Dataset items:
[start]
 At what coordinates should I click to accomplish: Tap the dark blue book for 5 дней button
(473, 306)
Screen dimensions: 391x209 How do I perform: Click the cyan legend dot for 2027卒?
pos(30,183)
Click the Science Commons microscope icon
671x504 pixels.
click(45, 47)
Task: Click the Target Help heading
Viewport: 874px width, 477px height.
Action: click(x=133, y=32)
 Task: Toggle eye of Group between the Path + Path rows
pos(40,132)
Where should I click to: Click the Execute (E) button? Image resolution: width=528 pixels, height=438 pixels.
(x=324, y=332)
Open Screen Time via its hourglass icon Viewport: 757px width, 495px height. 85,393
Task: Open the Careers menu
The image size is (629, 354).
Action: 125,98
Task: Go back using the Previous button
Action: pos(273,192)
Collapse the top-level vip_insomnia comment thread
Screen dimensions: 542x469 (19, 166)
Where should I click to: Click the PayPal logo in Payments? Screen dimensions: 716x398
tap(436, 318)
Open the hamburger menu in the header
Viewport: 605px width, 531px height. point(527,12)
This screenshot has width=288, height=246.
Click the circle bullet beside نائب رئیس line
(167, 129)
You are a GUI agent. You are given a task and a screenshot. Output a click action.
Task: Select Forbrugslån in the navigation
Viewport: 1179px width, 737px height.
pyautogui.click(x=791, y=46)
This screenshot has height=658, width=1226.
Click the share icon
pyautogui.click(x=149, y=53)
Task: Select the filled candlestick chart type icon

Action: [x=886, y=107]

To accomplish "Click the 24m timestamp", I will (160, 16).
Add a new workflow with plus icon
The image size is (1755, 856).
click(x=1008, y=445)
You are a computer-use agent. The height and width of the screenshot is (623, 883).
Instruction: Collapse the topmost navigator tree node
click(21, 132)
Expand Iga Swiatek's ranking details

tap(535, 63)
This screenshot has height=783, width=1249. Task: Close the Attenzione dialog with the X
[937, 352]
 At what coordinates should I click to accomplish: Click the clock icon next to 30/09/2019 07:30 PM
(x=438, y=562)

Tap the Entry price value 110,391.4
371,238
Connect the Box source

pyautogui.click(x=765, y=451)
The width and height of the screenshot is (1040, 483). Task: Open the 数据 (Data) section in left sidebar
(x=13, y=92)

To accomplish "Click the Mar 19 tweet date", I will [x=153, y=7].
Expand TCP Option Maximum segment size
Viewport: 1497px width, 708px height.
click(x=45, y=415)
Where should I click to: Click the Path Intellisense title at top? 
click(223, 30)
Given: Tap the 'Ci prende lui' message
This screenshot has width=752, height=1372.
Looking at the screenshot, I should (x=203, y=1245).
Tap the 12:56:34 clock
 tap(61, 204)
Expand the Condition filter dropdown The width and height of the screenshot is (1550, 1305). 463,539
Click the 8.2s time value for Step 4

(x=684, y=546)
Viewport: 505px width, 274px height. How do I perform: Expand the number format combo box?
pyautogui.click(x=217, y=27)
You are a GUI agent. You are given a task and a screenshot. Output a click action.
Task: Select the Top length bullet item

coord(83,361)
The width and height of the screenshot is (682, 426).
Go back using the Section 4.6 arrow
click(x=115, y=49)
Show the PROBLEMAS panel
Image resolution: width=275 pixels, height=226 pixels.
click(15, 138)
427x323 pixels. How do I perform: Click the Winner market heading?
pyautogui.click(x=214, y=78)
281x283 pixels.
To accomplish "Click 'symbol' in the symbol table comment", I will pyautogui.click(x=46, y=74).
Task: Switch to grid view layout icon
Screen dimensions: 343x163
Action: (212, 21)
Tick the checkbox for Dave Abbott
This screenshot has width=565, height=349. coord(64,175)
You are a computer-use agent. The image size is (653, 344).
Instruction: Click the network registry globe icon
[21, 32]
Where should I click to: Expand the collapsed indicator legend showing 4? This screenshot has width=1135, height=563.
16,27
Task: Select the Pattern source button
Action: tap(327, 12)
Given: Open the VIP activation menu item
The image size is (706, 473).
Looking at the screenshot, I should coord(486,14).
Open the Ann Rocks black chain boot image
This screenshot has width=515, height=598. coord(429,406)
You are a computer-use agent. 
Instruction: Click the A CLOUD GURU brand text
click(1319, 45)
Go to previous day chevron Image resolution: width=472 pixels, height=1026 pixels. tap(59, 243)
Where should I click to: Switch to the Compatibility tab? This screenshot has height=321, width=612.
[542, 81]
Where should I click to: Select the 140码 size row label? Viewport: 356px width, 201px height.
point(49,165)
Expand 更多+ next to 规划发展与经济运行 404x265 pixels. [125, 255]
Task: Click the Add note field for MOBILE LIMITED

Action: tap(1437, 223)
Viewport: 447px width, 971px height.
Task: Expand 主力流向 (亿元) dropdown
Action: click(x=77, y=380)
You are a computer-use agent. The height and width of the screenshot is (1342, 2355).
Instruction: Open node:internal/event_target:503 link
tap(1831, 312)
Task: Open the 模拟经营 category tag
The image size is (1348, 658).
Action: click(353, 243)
[end]
◆ Exercise goal: Copy out the lines starting at the one containing "This screenshot has height=658, width=1226." and ending at the one containing "Action: [x=886, y=107]", both included, keeping every character the same.

◆ Written answer:
This screenshot has height=658, width=1226.
Click the share icon
pyautogui.click(x=149, y=53)
Task: Select the filled candlestick chart type icon

Action: [x=886, y=107]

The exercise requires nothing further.